╭─ TEKS BACAAN

Tanggal 10 – 12 November 2024 bertempat di Candi Prambanan telah diselenggarakan Upacara Abhiseka yang ke-6 sekaligus memperingati peresmian Candi Prambanan yang ke 1.168. Upacara ini dipuput oleh 8 Pinandita yang diantaranya Ida Pandita Mpu jaya Brahmananda (Bali), Ida Rsi Agung Putra Natha Siliwangi Manuaba (Jawa Barat), Romo Wiku Satya Dharma Telabah (Jawa Tengah), Ratu Bhagawan Dalem Acarya Maha Kerti Wira Jagad Manik (Daerah Istimewa Yogyakarta), Ida Pedanda Gede Nyoman Puja Manuaba (Nusa Tenggara Barat), Ida Pandita Mpu Jaya Ashita (Bali), Romo Rsi Hasto Dharma Telabah (Jawa Timur), dan Ida Mpu Natha Jelantik (Lampung).
–
Kegiatan ini dilakukan untuk memperingati peresmian Candi Prambanan yang ke 1.168, dan kegiatan ini dinamakan “Abhiseka Samapta Dwiyottama Swalayan” yang diambil dari bagian Prasasti Siwa Grha yang berbunyi
artinya setelah tempat berlindung civa selesai dibangun dalam kemegahan ilahi, sungai (jalur) diubah sehingga beriak di sepanjang halaman. Sedangkan kata Abhiseka berarti penyucian atau ritual pemandian arca, pratima suci dengan menggunakan wewangian dan sarana lain. Sehingga “Abhiseka Samapta Dwiyottama Swalayan” berarti pensucian arca Dewa Siva yang megah dan keindahan ilahi. Namun karena Arca Dewa Siva merupakan Cagar Budaya yang tidak boleh terkena zat cair maka pratima diganti dengan simbol Lingga-Yoni yang disimpan di Pura Wisnu Sakti, Tambakan.

╰─
╭─ CUPLIKAN DATA

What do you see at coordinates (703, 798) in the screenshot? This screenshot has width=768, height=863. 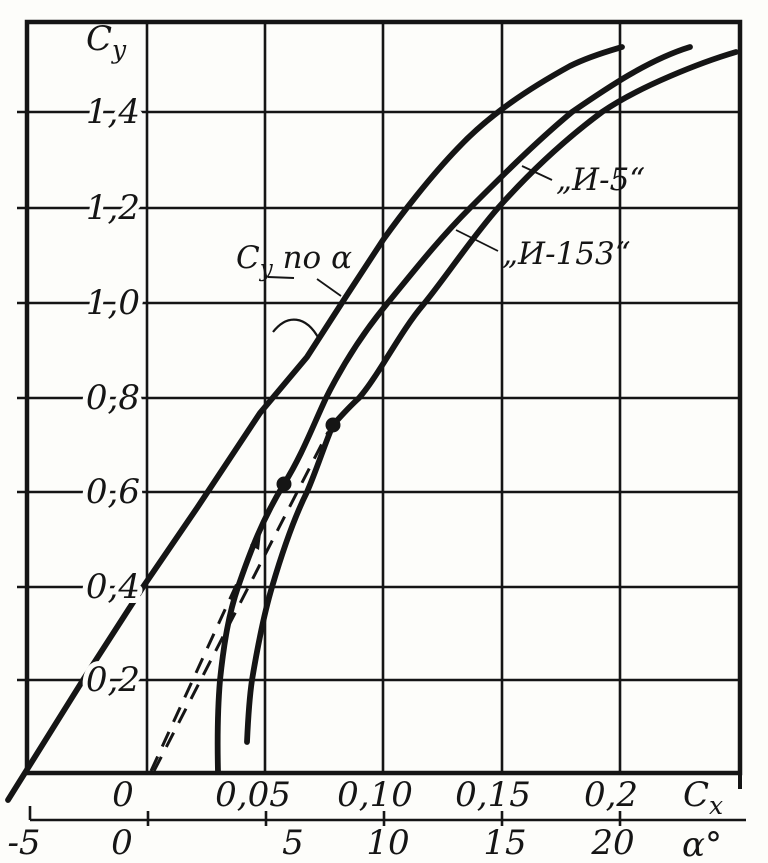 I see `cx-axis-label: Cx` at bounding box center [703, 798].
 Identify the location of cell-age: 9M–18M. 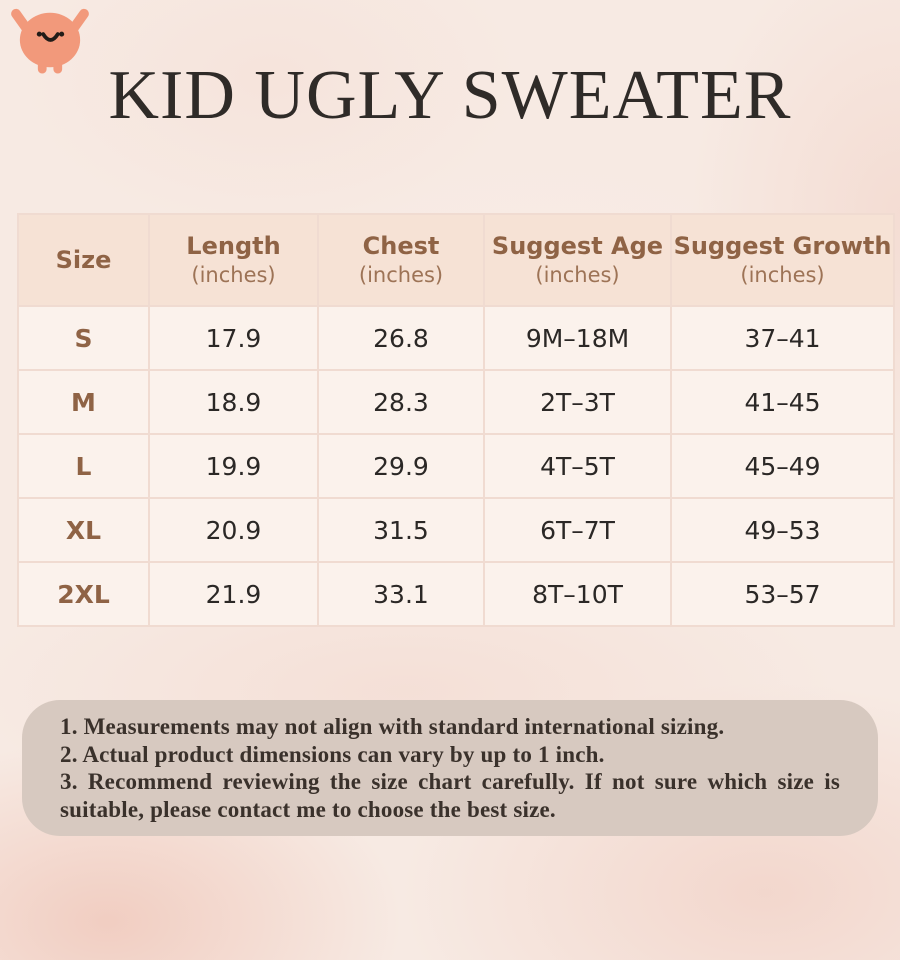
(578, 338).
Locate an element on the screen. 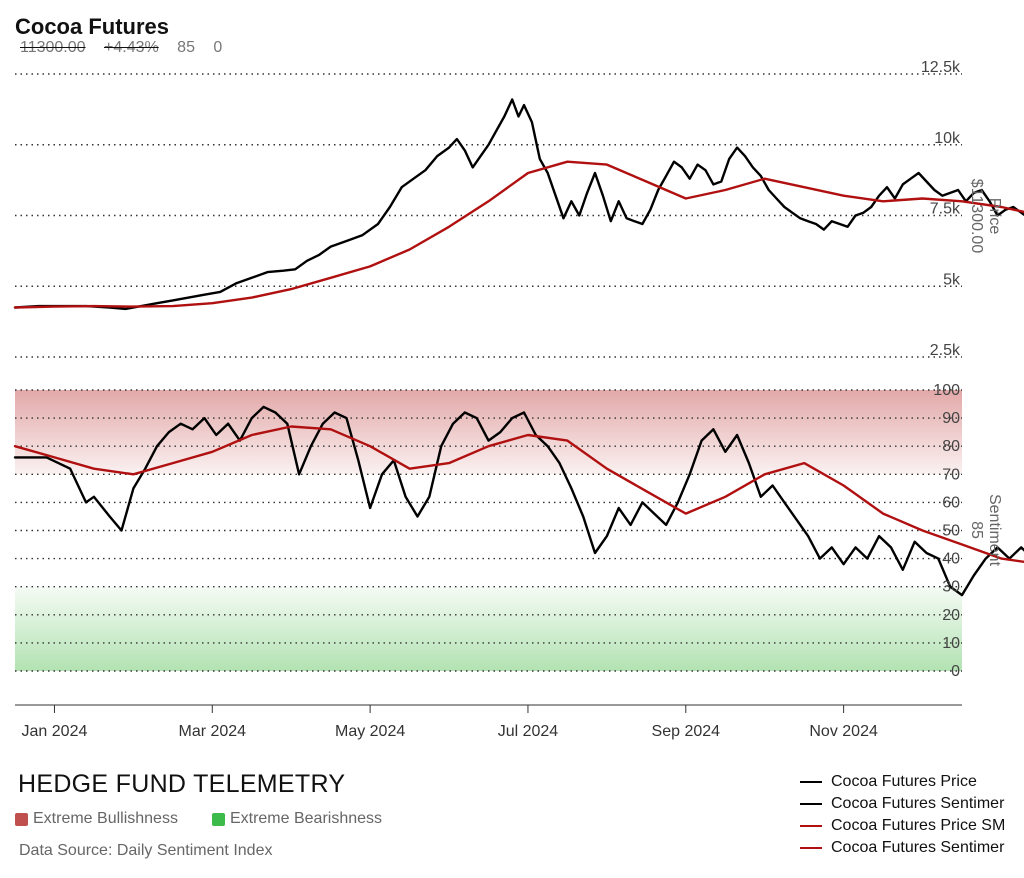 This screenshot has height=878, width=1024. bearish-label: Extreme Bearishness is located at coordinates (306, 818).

╰─

◆ TUGAS TERTULIS: Tolong tuliskan kembali bagian teks bacaan tentang Upacara Abhiseka di Candi Prambanan, mulai dari kata-kata yang memuat "Tanggal 10 –" dan berhenti setelah "Natha Jelantik (Lampung).". Gunakan teks bacaan saja sebagai sumber.

◆ HASIL:
Tanggal 10 – 12 November 2024 bertempat di Candi Prambanan telah diselenggarakan Upacara Abhiseka yang ke-6 sekaligus memperingati peresmian Candi Prambanan yang ke 1.168. Upacara ini dipuput oleh 8 Pinandita yang diantaranya Ida Pandita Mpu jaya Brahmananda (Bali), Ida Rsi Agung Putra Natha Siliwangi Manuaba (Jawa Barat), Romo Wiku Satya Dharma Telabah (Jawa Tengah), Ratu Bhagawan Dalem Acarya Maha Kerti Wira Jagad Manik (Daerah Istimewa Yogyakarta), Ida Pedanda Gede Nyoman Puja Manuaba (Nusa Tenggara Barat), Ida Pandita Mpu Jaya Ashita (Bali), Romo Rsi Hasto Dharma Telabah (Jawa Timur), dan Ida Mpu Natha Jelantik (Lampung).